First in a two-part series on metabolic liver disease. Read part 2.
In the clinical world, Boston Children’s Hospital surgeon Khashayar Vakili, MD, specializes in liver, kidney and intestinal transplant surgeries, while in the lab he is doing work which, for some patients, could eliminate the need for a transplant surgeon altogether.
Vakili has been working at Boston Children’s for six years. During his transplant surgery fellowship, he spent several months learning about pediatric liver transplantation from Heung Bae Kim, MD, director of the Boston Children’s Pediatric Transplant Center, which prompted his interest in the field.
“When the opportunity to join the transplant team presented itself, I did not hesitate to accept,” he says.
Avoiding liver transplant for patients with metabolic disorders
One of Vakili’s most promising research projects involves autologous hepatocyte transplantation—transplanting not the liver but only the liver cells, and doing so using cells from the patient to avoid the need for immunosuppression. Along with Fernando Camargo, PhD, of the Stem Cell Program at Boston Children’s Hospital, Vakili is looking for ways to correct the enzyme defect in patients with metabolic disorders, who make up 13 percent of pediatric liver transplants across the nation. Although the project is in its early stages, Vakili believes the potential implications are promising.
Inherited metabolic disorders occur as the result of an enzyme deficiency. The loss of the enzyme can cause an increase in waste products such as ammonia, which can build up in the blood and be toxic to the brain and liver. If children are no longer able to be managed medically and through diet, transplantation becomes a necessity.
Once the liver is transplanted, the missing enzyme is introduced and the child no longer needs to be on a special diet; there is no longer a risk of neurological side effects. But this also means the child must undergo major surgery and take daily immune-suppressing medications.
Cell transplants, on their own, do not eliminate the need for these medications. “The problem with hepatocyte transplantation is that these cells still come from donor livers, and the body still wants to reject them,” Vakili says. “It works transiently for a few months and then the effects go away, and it still requires immunosuppression. So you can bypass the surgery, but in a few months the child would need another donor.”
Testing the theory
Vakili and Carmargo wanted to find out if a patient’s own hepatocytes could be corrected and transplanted back into the liver. “If we can correct the cells, expand them and give them back to the patient, we can remove the risk of rejection,” says Vakili. “I gave Fernando cells from a patient, and he’s been working on isolating the stem cells from the liver and correcting the genetic mutation.”
Over the past few months, they have been able to correct the gene and expand those cells in a petri dish, but now they must wait to see how the cells will function once they have been transplanted in mice.
“Once you fix the gene cells in a dish, you have to make sure these cells will actually become liver cells in the right environment,” Vakili explains.
If the mouse study is a success, it raises the possibility of bypassing both transplant and immunosuppression. But it is not without risk: as with any genetic modification, there is always an increased risk of cancer. But with better molecular technology over time, Vakili says, the risks of genetic modification might become less than the risks of transplantation. “The fact they were able to correct the gene is promising. I am looking forward to seeing what happens to the mice and seeing if these cells will become liver cells. Hopefully, in the next few months we will see just how promising this is.”
Battling liver tumors
In a separate line of research, Vakili is looking for a mechanism to decrease the growth of hepatocellular carcinoma, the most common primary cancer of the liver. Transplant and surgery alone are usually ineffective for hepatocellular carcinoma because of the aggressive nature of the disease and the fact that there is no chemotherapy that actually works against the tumor.
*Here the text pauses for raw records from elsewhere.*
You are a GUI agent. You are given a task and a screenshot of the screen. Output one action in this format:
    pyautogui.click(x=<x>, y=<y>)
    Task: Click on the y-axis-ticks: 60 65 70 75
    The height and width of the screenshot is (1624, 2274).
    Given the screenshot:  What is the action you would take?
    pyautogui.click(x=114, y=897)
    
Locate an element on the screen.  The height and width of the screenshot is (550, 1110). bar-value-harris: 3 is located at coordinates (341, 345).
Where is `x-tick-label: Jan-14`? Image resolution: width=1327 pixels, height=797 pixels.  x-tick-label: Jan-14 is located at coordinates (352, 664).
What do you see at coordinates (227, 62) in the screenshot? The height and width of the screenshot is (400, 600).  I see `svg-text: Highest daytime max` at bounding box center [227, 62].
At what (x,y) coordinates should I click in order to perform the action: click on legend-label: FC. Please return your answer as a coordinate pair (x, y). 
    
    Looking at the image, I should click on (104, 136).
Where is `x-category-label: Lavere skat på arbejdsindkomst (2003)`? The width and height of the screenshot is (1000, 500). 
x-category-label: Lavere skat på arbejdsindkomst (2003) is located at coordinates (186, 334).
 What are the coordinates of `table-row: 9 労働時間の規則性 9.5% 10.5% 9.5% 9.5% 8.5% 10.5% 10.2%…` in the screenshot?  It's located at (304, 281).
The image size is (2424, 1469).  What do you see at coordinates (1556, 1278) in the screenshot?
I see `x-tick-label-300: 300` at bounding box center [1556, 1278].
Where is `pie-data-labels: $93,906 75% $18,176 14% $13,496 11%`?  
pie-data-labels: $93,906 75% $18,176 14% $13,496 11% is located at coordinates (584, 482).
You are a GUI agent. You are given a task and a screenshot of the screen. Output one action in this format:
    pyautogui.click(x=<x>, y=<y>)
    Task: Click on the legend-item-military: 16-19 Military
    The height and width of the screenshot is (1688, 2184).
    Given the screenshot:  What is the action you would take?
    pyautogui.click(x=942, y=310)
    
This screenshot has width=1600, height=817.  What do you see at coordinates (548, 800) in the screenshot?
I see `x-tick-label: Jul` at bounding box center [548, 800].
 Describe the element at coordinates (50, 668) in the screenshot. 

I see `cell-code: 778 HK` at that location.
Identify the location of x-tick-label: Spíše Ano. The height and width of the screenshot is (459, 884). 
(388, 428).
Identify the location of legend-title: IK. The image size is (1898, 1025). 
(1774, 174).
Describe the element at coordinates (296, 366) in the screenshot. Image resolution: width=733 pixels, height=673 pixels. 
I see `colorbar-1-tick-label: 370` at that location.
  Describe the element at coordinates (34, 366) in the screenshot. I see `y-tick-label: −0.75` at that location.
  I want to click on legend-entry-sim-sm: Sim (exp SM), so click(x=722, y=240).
“Once a liver cell becomes a tumor cell it doesn’t do the normal things a liver cell does,” says Vakili. “All it wants to do is divide and invade blood vessels and go elsewhere. So we look at the tumor cell signaling patterns and try to figure out how the machinery of the cell is different from normal, which cells we need to target to slow things down, and at what point we can interfere to stop its growth.”
Vakili’s study of liver tumors is important to him because on a number of occasions he has seen children present with liver tumors undergo advanced surgical resection or transplantation, but due to the biology of the tumor, it recurs. By studying individual patient tumors, he hopes to gain a greater understanding of the tumor’s biology with the goal of finding new therapeutic targets.